WHAT IS REQUIRED: The range runs from the line containing "1873x1171 pixels." to the last line of the entries. Restate those lines word for word, without the pictures.

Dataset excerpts
****************
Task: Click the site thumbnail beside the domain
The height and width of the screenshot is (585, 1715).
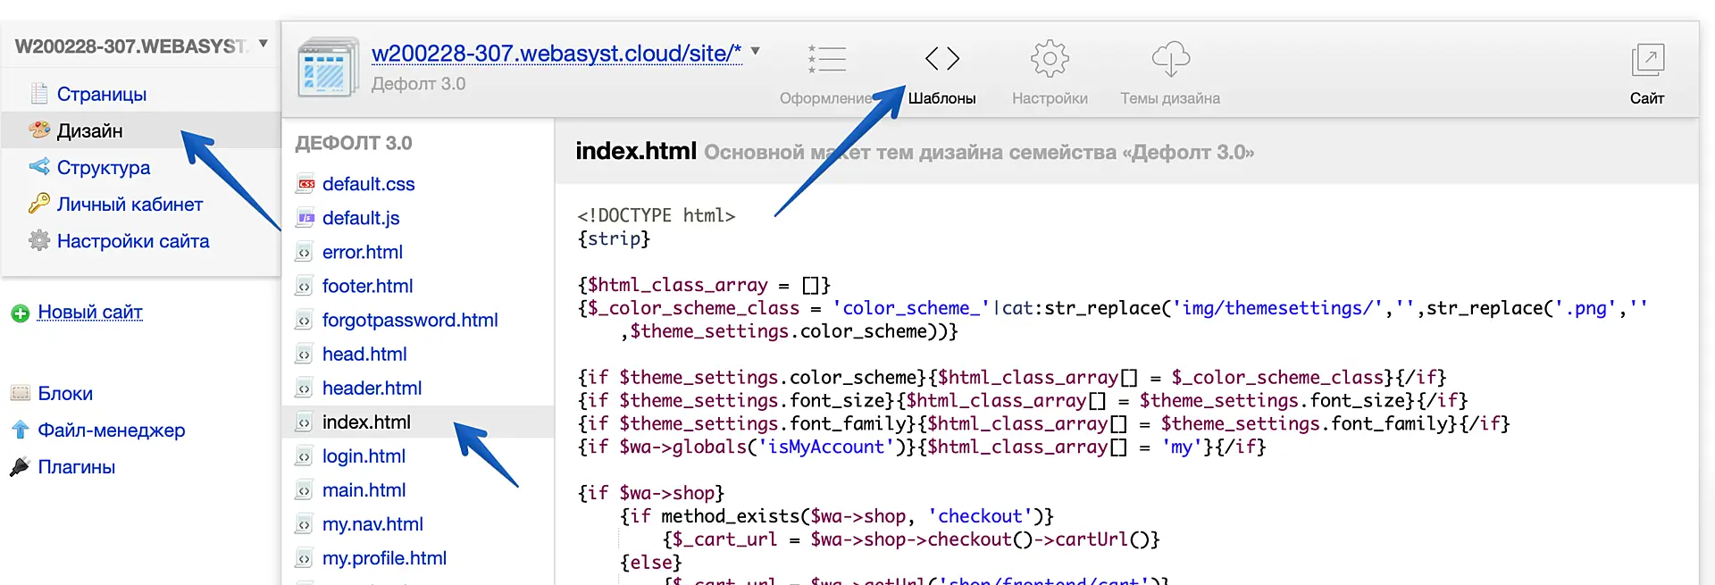Action: click(327, 68)
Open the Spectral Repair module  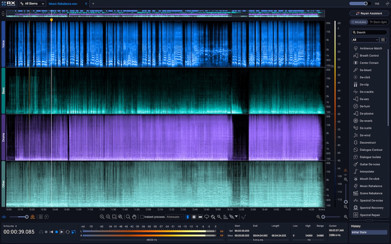pos(370,215)
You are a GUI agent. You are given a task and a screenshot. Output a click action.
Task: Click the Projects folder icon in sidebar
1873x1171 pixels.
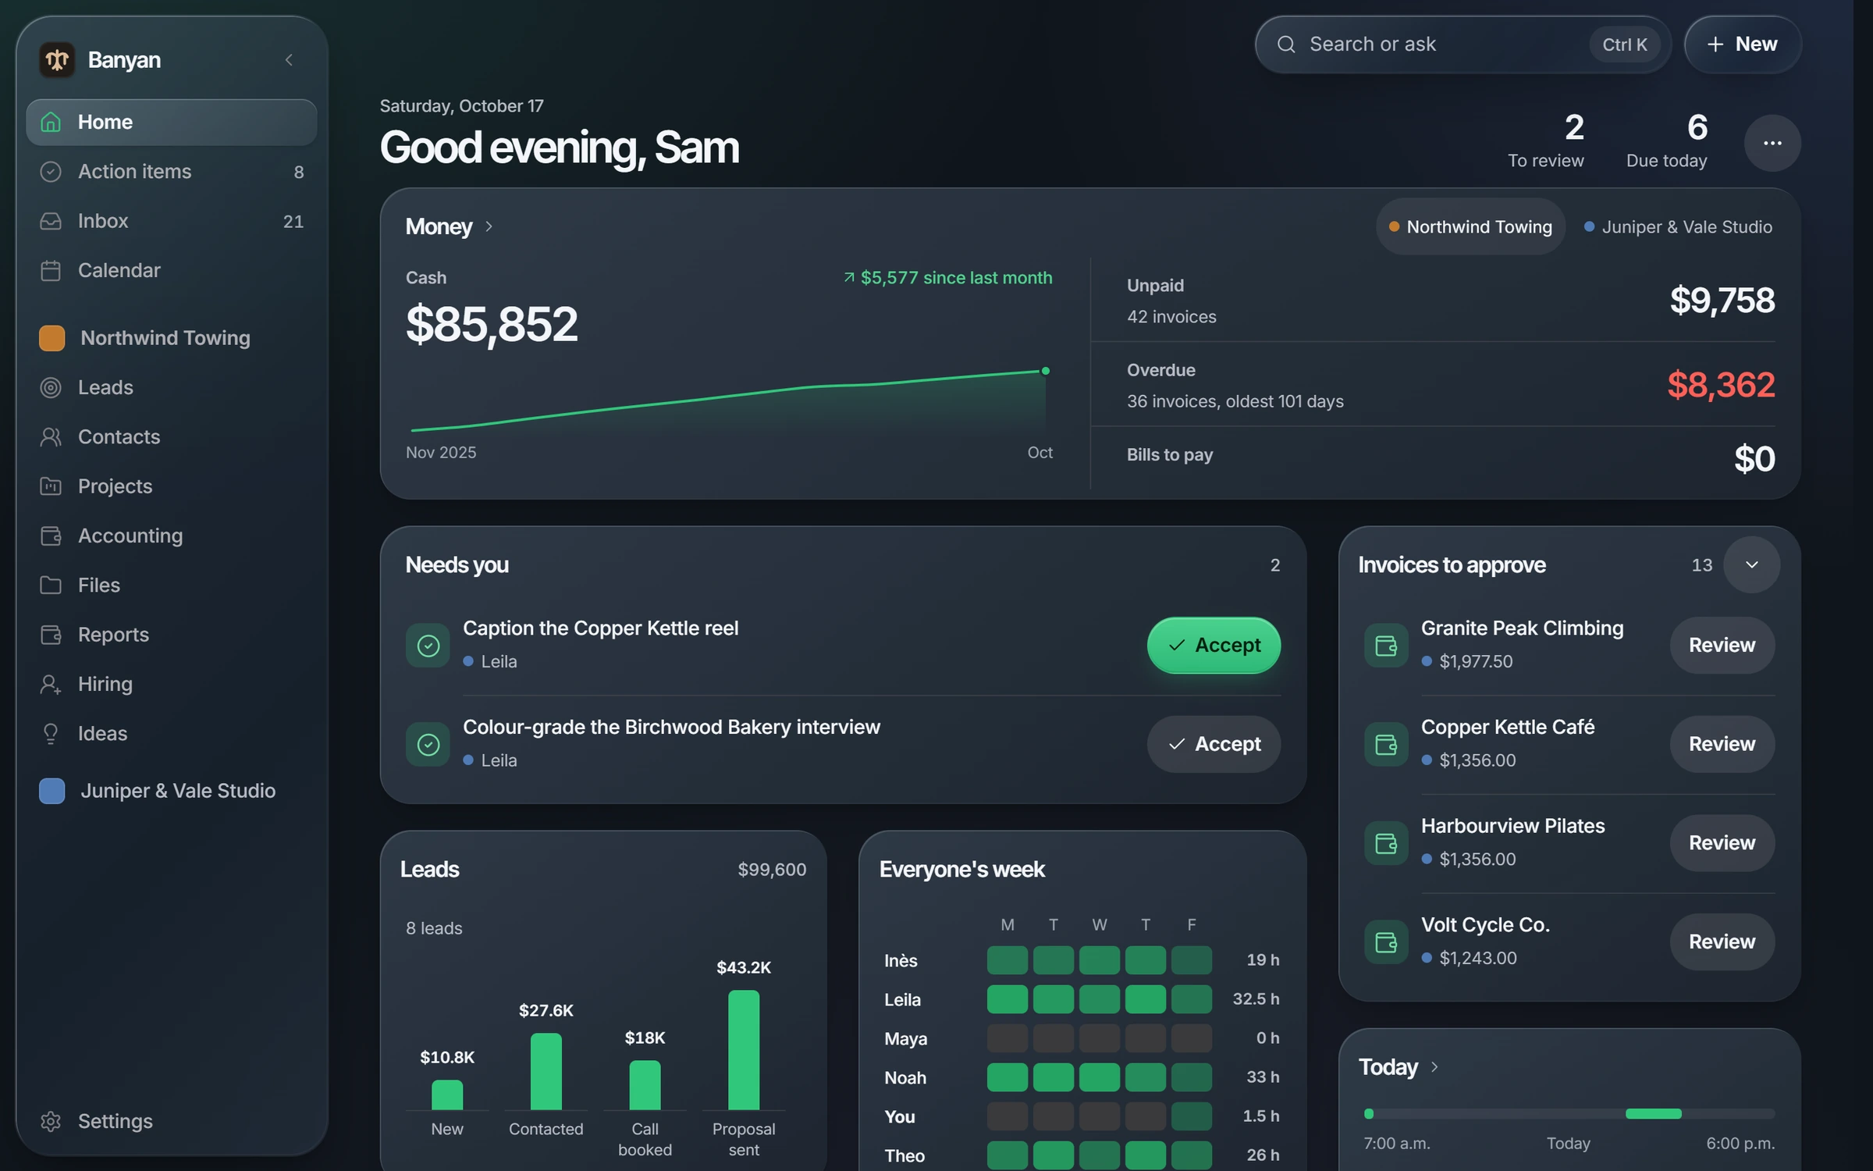tap(51, 486)
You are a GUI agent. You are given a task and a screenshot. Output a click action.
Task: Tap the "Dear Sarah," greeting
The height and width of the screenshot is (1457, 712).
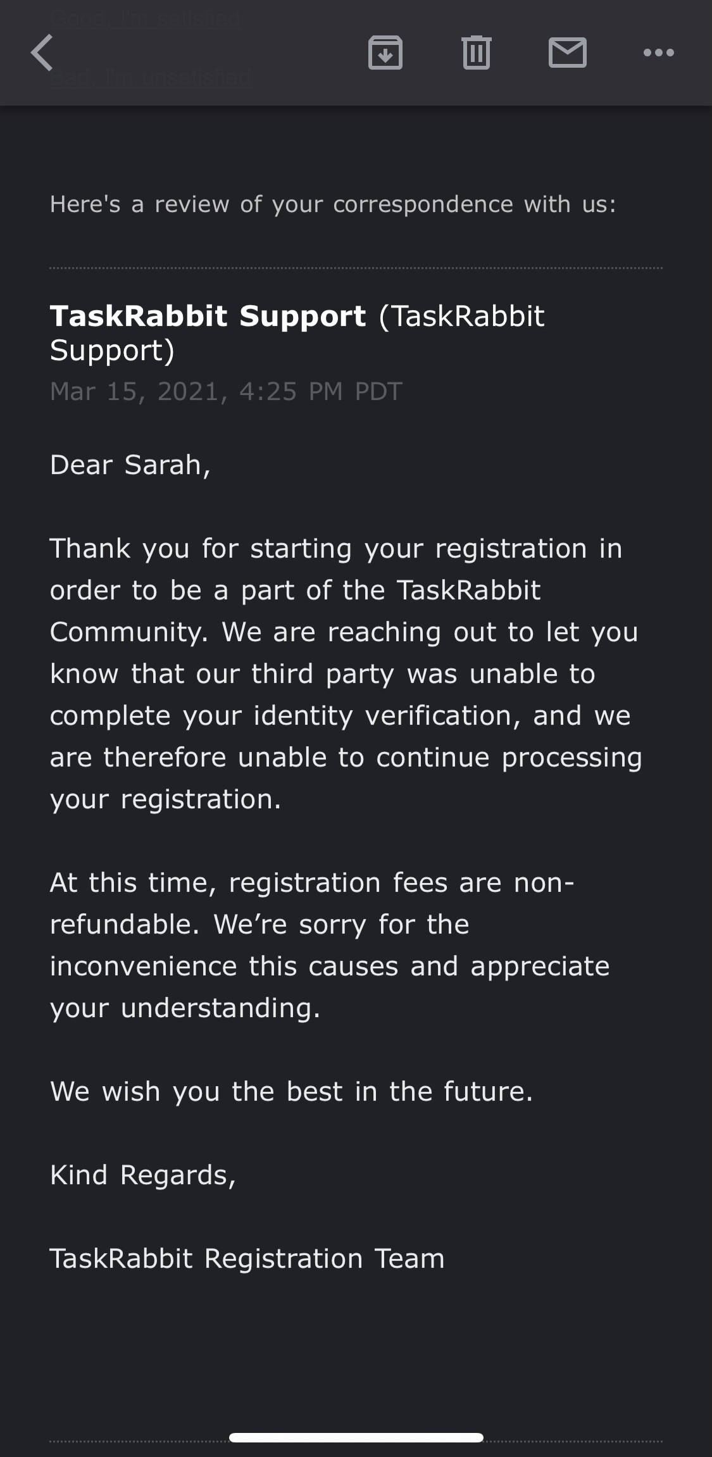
****************
TASK RESPONSE:
1873x1171 pixels.
tap(51, 486)
You are a GUI agent. You are given a task and a screenshot. Output a click action.
Task: Tap the "Dear Sarah," greeting
The height and width of the screenshot is (1457, 712).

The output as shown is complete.